L'esprit de l'escalier



Léger et Cicéri - Esquisse du seul décor nouveau de l'acte IV - 1830 - BnF

Tandis que se déchaînent les adversaires de Taylor contre les « dépenses immodérées de costumes et de décorations (1) », ce que Charles Maurice désigne comme « du fracas, des tableaux à la Servandoni, des flammes de Bengale, des détonations, des groupes d'individus qui ne pensent à rien, des idées de machinistes, enfin (2) », les écrivains de la nouvelle école intègrent l'espace, le décor et ses changements, dans le déroulement même de la représentation. La principale nouveauté est l'inscription du jeu des acteurs dans des espaces situés à différents niveaux. Le décorateur ne se borne plus à représenter en trompe-l'œil et en perspective une montagne, un palier, un escalier, il le construit sur scène. [...]

En 1830, c'est l'escalier de l'acte IV d'Hernani qui paraît à la fois nouveau dans sa conception technique et hautement significatif du point de vue dramaturgique. Ce n'est plus seulement un « effet » visuel, c'est un symbole du cheminement de la pensée du personnage, en l'occurrence Don Carlos, et, à ce titre, on peut le considérer déjà comme faisant partie de la « mise en scène ». Victor Hugo, situant cet acte essentiel dans le tombeau de Charlemagne à Aix-la-Chapelle, imagine un entrelacs de piliers, de voûtes et d'arcades. Dans le manuscrit, il écrit : « On ne voit pas le fond du souterrain ; l'œil se perd dans les arcades et les piliers qui s'entrecroisent dans l'ombre », texte repris par l'édition de 1830. Dans celle de 1836, qui est généralement considérée comme la plus aboutie (3), il corrige « l'œil se perd dans les arcades, les escaliers et les piliers », preuve que ce détail relève de la mise en scène. Ce décor, dont nous ne possédons que l'esquisse gravée par Léger-Larbouillat (4), a tant frappé les spectateurs de 1830 que Théophile Gautier, revoyant la pièce en 1867 - avec, à l'acte IV, un décor modifié et simplifié par Cambon -, assimile ie texte au décor, dans un mouvement lyrique de sa mémoire :

Dans le grand monologue de Don Carlos devant le tombeau de Charlemagne, il nous semblait monter par un escalier monumental dont chaque marche était un vers au sommet d'une flèche de cathédrale, d'où le monde nous apparaissait comme dans la gravure sur bois d'une cosmographie gothique (5).

> CONTENU DES DONNÉES:
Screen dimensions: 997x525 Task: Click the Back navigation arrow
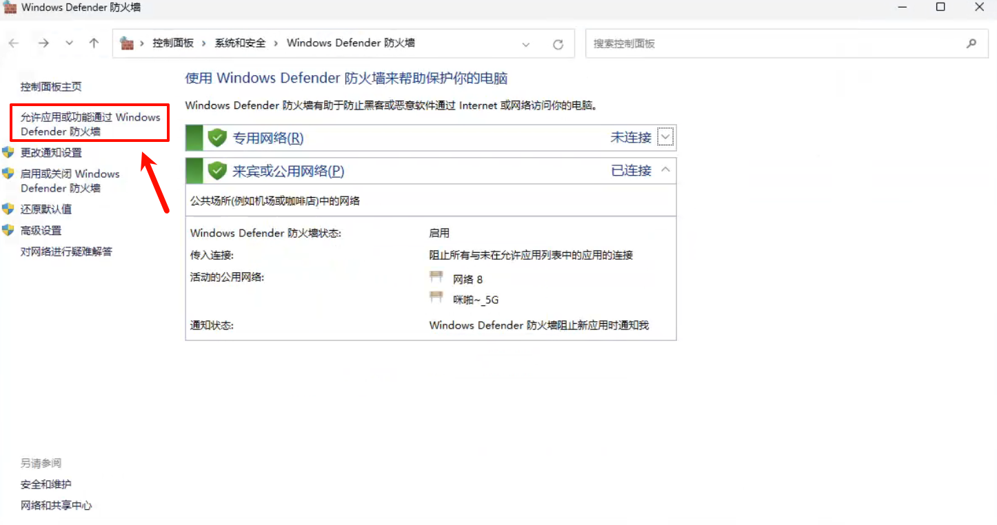(14, 43)
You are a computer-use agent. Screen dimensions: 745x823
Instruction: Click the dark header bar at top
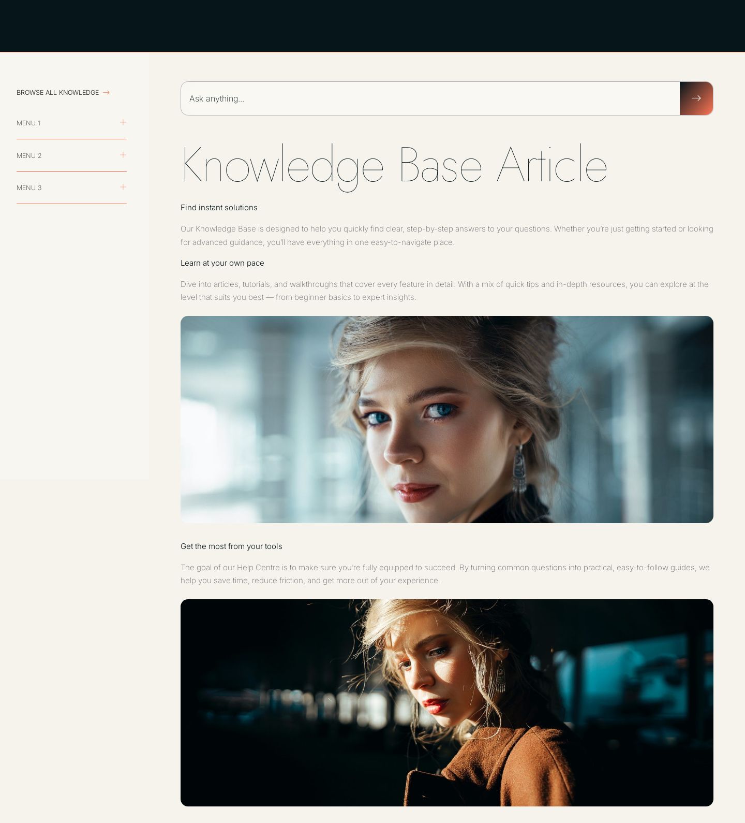[x=373, y=26]
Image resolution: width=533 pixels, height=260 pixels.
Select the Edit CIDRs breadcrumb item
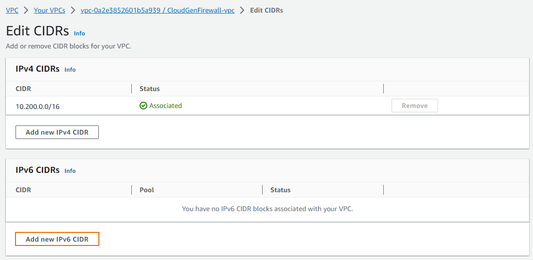click(x=267, y=10)
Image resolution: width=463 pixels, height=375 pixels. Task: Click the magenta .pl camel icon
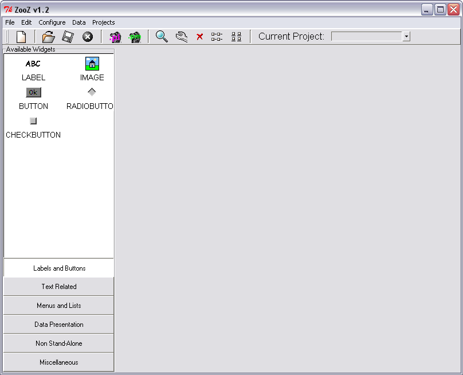[x=115, y=37]
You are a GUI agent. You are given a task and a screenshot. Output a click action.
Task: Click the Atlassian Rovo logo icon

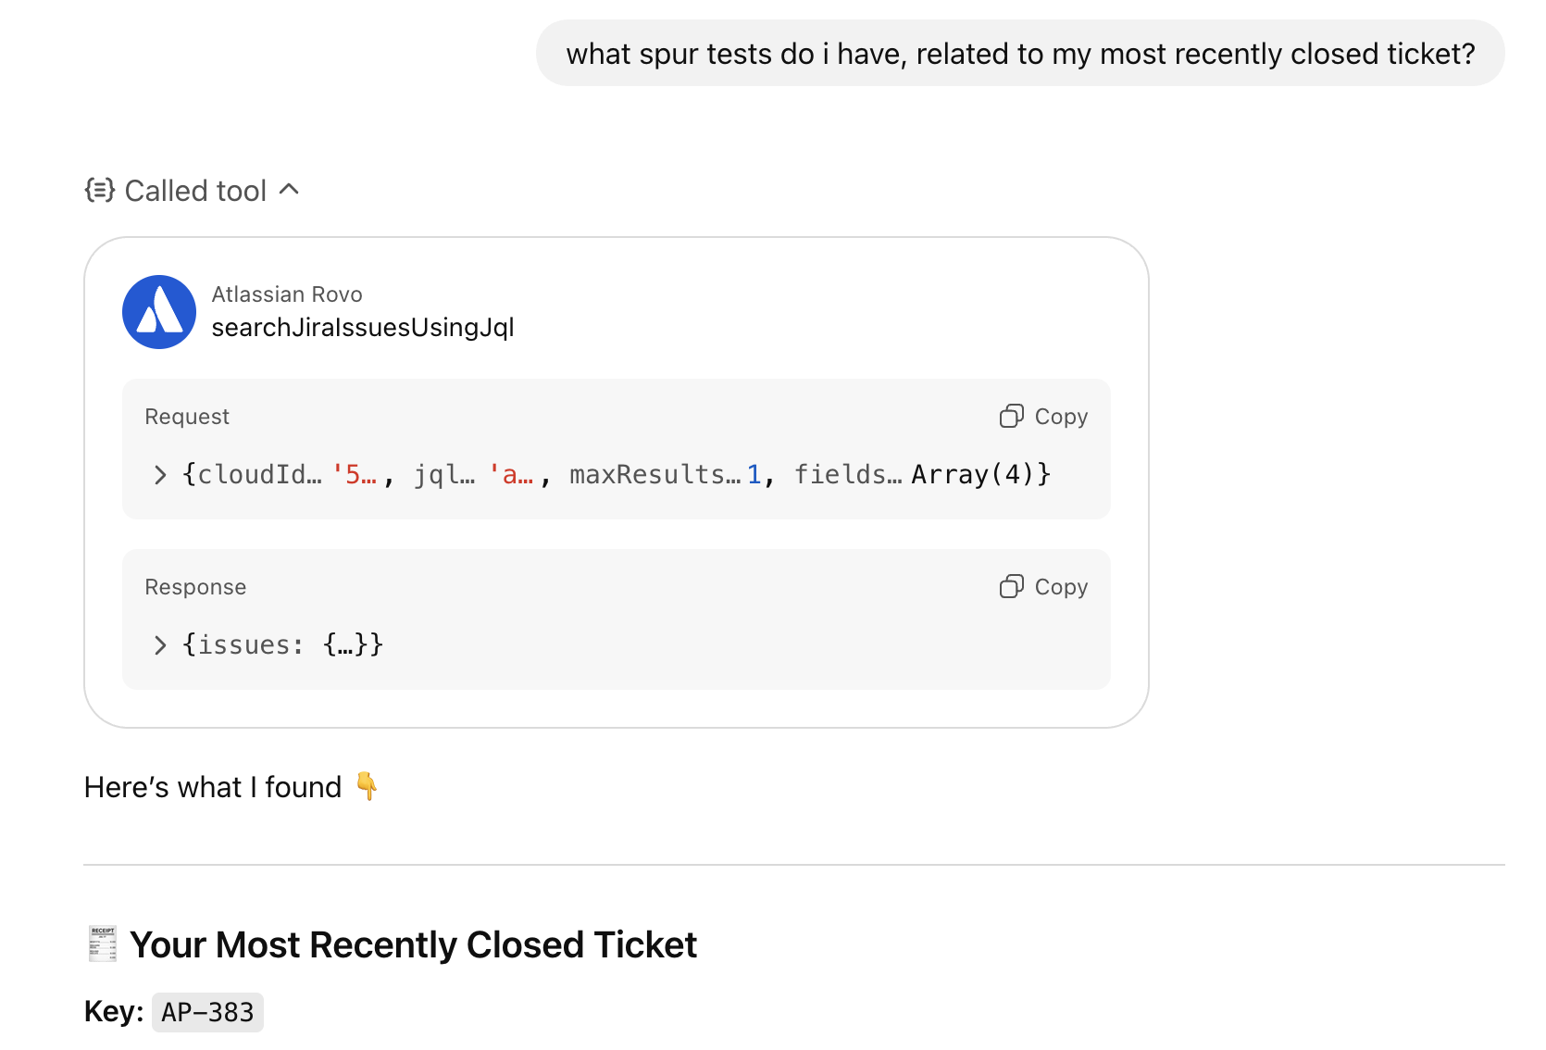159,311
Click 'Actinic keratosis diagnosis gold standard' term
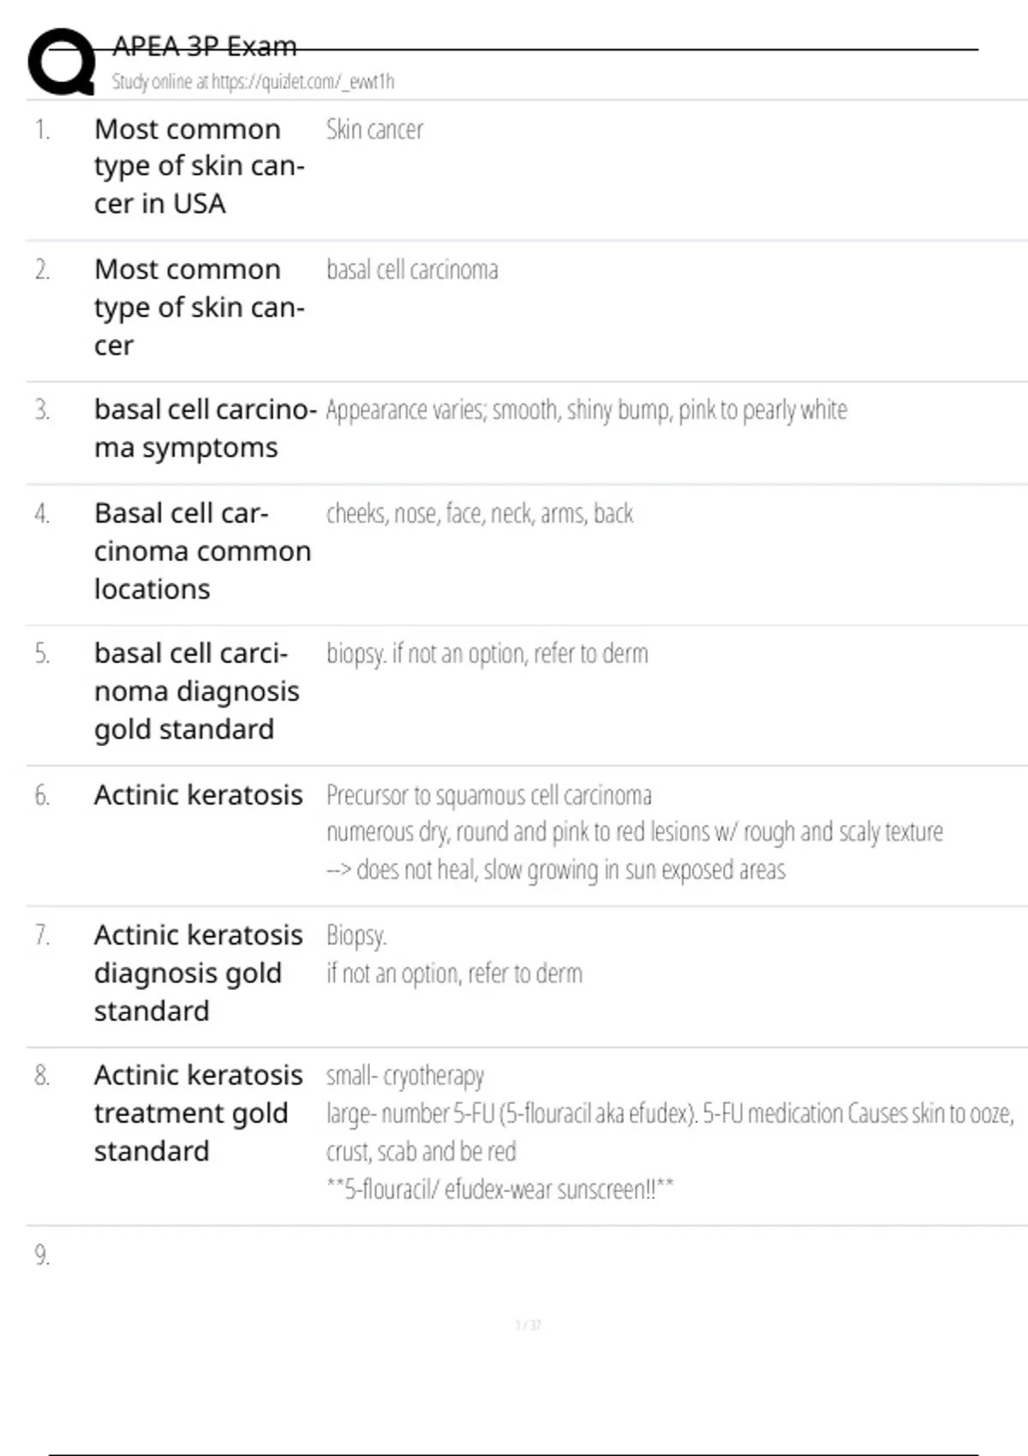 (198, 973)
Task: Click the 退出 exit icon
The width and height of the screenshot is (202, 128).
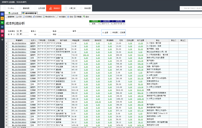Action: coord(86,17)
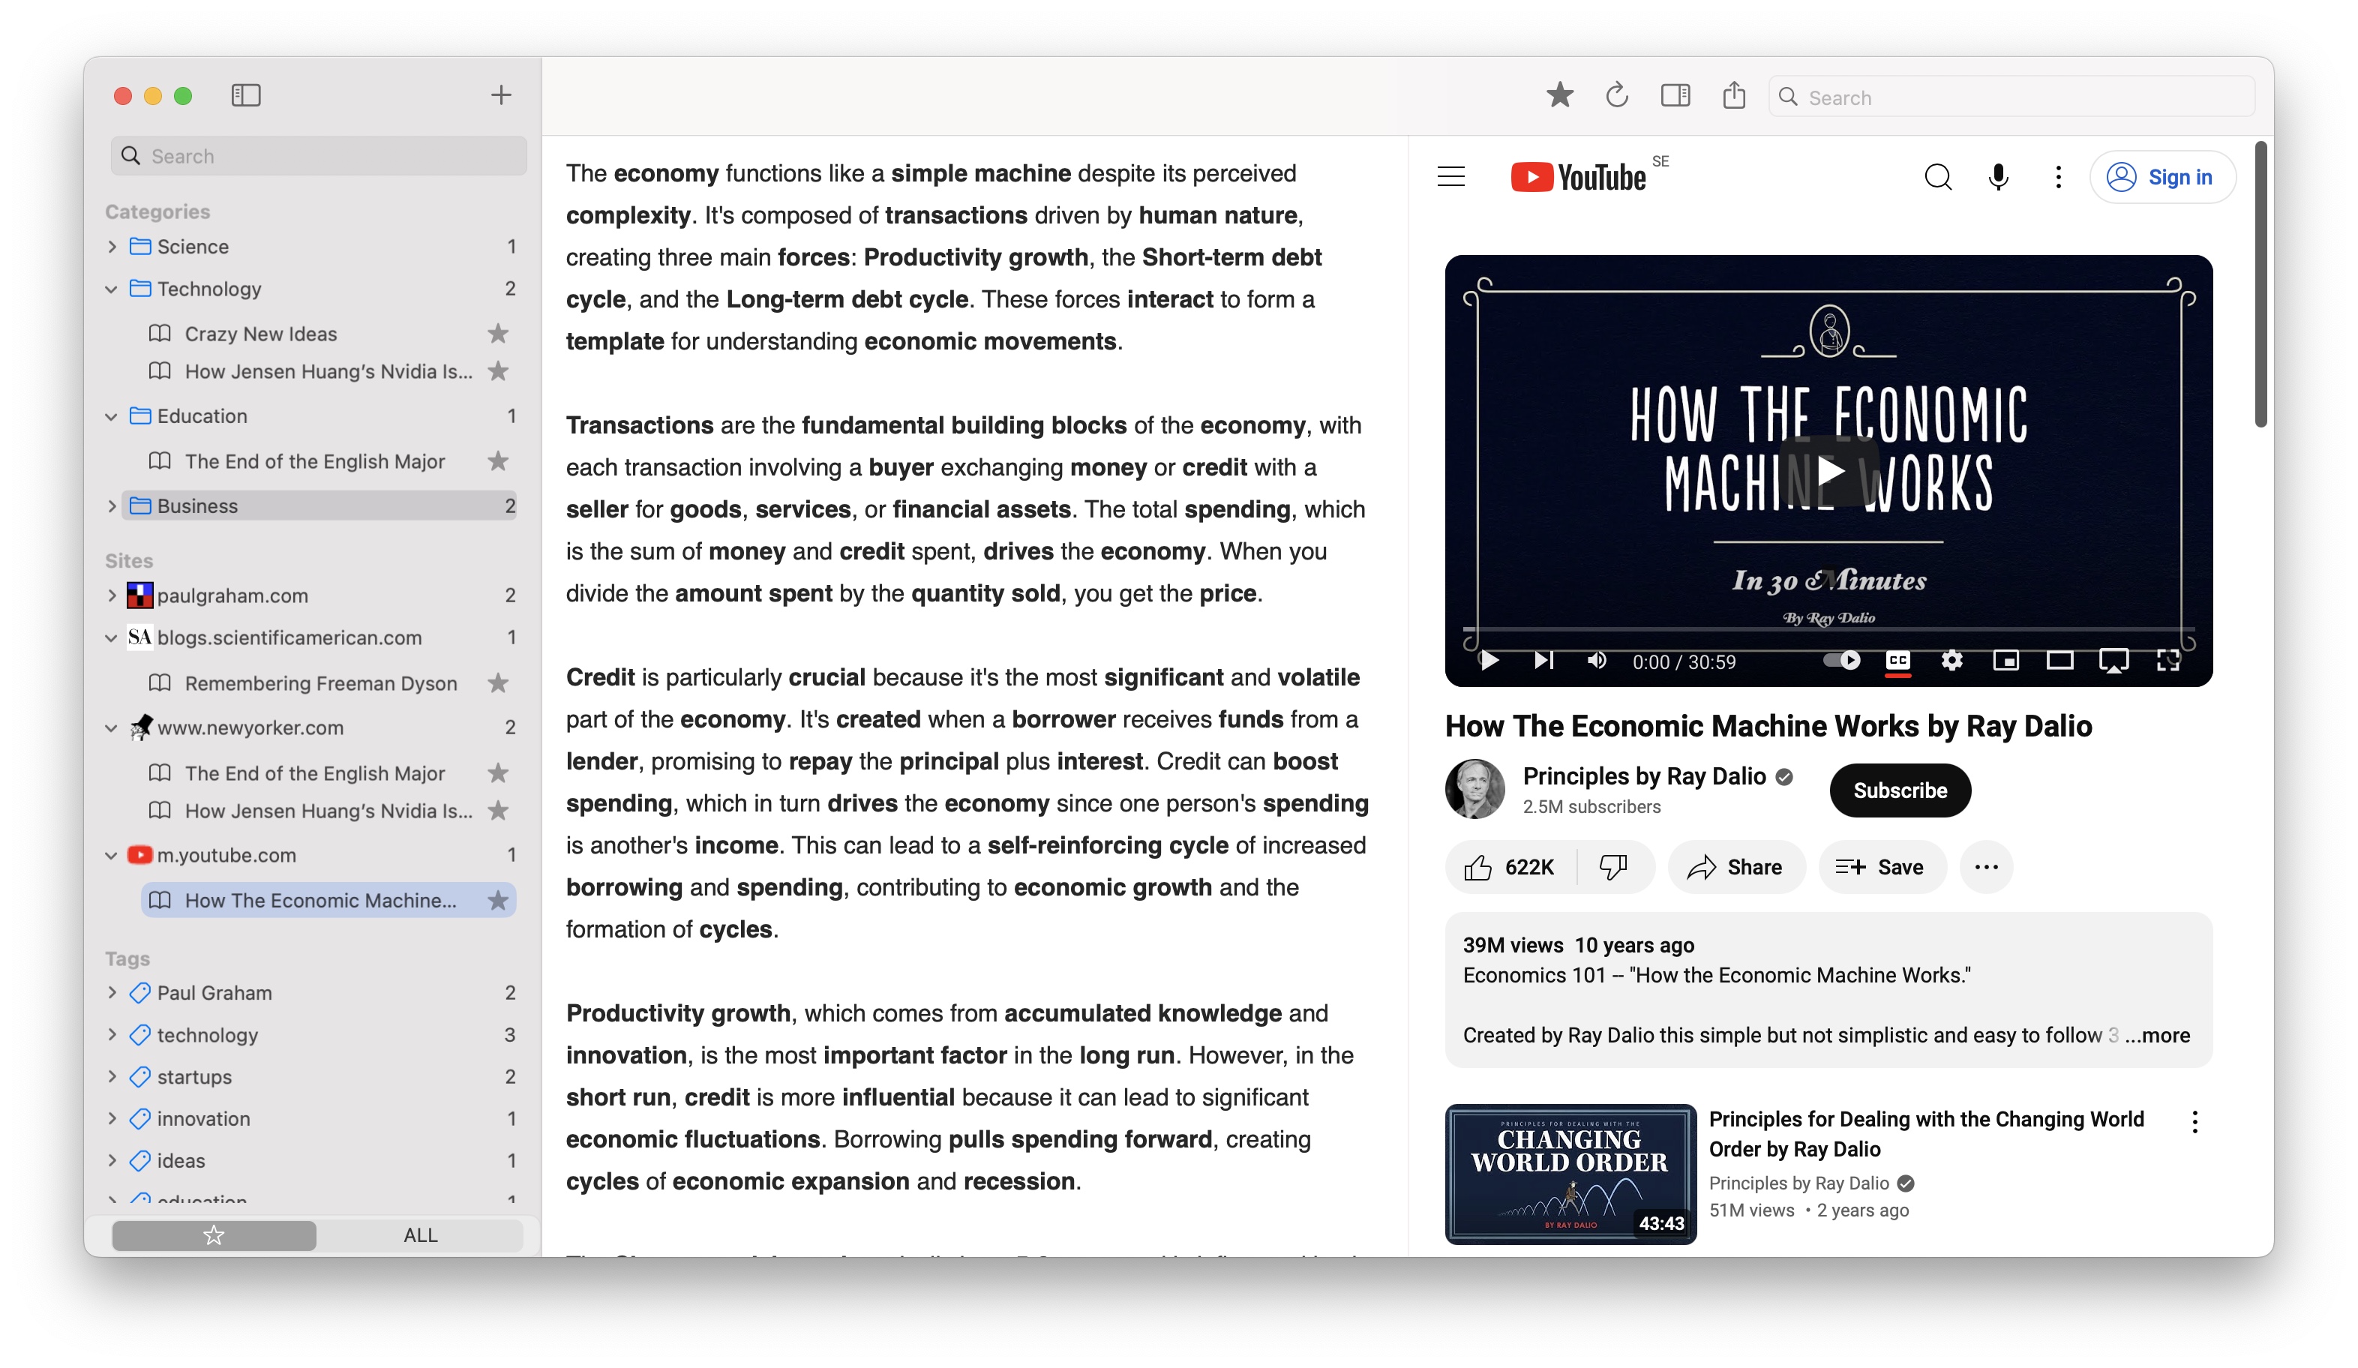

> VOS TÂCHES:
A: D'après le texte sur le décor d'Hernani, quel décorateur a modifié et simplifié le décor de l'acte IV pour la reprise de 1867 ?
B: Reproduisez le passage du texte sur le décor d'Hernani qui commence par « Dans le grand » et se termine par « cosmographie gothique (5). ».

> RÉSULTATS PAR TÂCHE:
A: Cambon.

B:
Dans le grand monologue de Don Carlos devant le tombeau de Charlemagne, il nous semblait monter par un escalier monumental dont chaque marche était un vers au sommet d'une flèche de cathédrale, d'où le monde nous apparaissait comme dans la gravure sur bois d'une cosmographie gothique (5).